WHAT YOU HAVE TO DO.
Your answer should be the lines of the data below that contain "each".

Stored items.
________________________________________
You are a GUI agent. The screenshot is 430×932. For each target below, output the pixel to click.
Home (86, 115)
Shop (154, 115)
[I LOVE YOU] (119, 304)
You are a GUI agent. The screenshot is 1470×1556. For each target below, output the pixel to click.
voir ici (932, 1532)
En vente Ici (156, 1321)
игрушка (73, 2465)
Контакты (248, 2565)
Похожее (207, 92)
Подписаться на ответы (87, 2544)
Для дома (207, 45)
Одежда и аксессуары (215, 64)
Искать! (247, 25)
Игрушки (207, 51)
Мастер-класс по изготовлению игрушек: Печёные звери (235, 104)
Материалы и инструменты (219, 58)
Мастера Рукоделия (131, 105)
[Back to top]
________________________________________
RESPONSE AREA.
You are a GUI agent. The screenshot is 430×932. For each target below, output the pixel to click.
You are a GUI agent. The screenshot is 1470×1556. For each target below, output the pixel to click.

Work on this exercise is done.